[Numpy-discussion] vectorized version of logsumexp? (from scipy.maxentropy)
Sat Oct 17 10:48:37 CDT 2009
On Sat, Oct 17, 2009 at 8:36 AM, per freem <email@example.com> wrote:
> hi all,
> in my code, i use the function 'logsumexp' from scipy.maxentropy a
> lot. as far as i can tell, this function has no vectorized version
> that works on an m-x-n matrix. i might be doing something wrong here,
> but i found that this function can run extremely slowly if used as
> follows: i have an array of log probability vectors, such that each
> column sums to one. i want to simply iterate over each column and
> renormalize it, using exp(col - logsumexp(col)). here is the code that
> i used to profile this operation:
> from scipy import *
> from numpy import *
> from numpy.random.mtrand import dirichlet
> from scipy.maxentropy import logsumexp
> import time
> # build an array of probability vectors. each column represents a
> probability vector.
> num_vectors = 1000000
> log_prob_vectors = transpose(log(dirichlet([1, 1, 1], num_vectors)))
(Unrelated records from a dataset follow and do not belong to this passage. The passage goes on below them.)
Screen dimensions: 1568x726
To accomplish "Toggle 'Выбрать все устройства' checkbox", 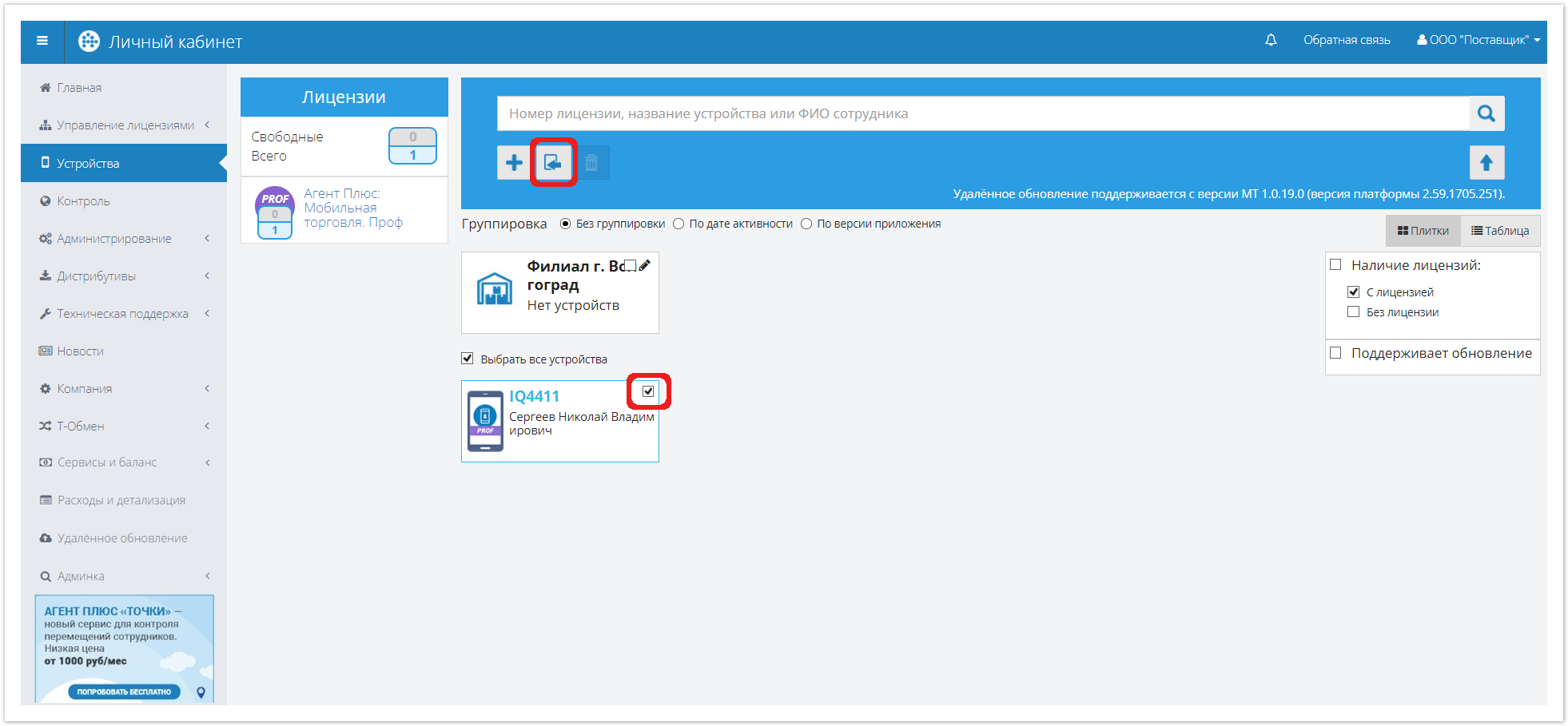I will coord(468,359).
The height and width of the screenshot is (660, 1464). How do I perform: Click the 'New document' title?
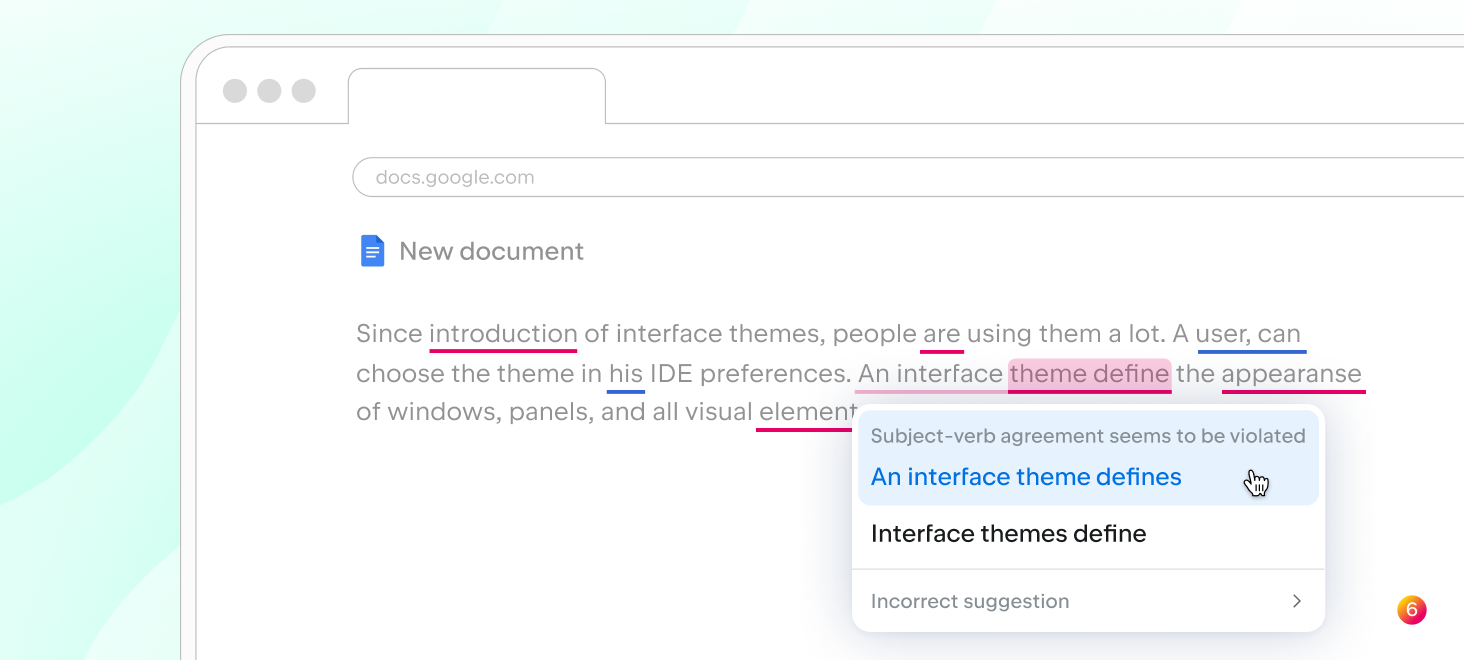491,251
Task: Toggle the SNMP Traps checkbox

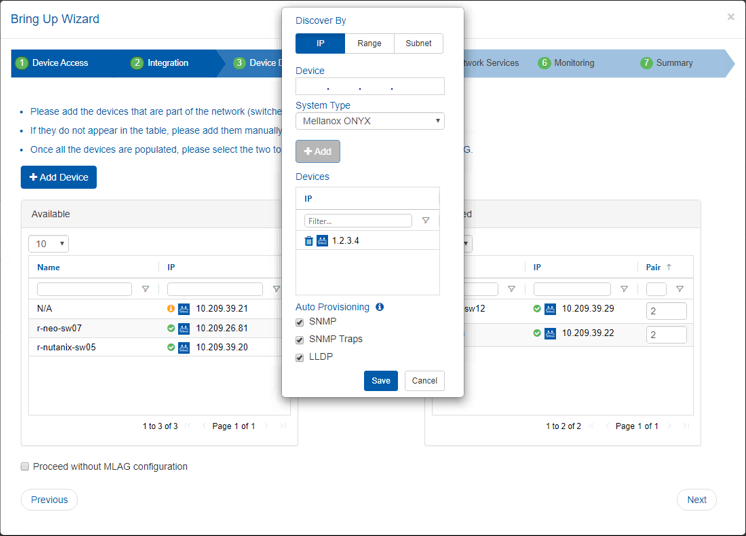Action: pos(300,340)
> # now renormalize each column, using logsumexp
> norm_prob_vectors = 
> t1 = time.time()
> for n in range(num_vectors):
> norm_p = exp(log_prob_vectors[:, n] - logsumexp(log_prob_vectors[:, n]))
> t2 = time.time()
> norm_prob_vectors = array(norm_prob_vectors)
> print "logsumexp renormalization (%d many times) took %s seconds."
> %(num_vectors, str(t2-t1))
> i found that even with only 100,000 elements, this code takes about 5 seconds:
> logsumexp renormalization (100000 many times) took 5.07085394859 seconds.
> with 1 million elements, it becomes prohibitively slow:
> logsumexp renormalization (1000000 many times) took 70.7815010548 seconds.
> is there a way to speed this up? most vectorized operations that work
> on matrices in numpy/scipy are incredibly fast and it seems like a
> vectorized version of logsumexp should be near instant on this scale.
> is there a way to rewrite the above snippet so that it's faster?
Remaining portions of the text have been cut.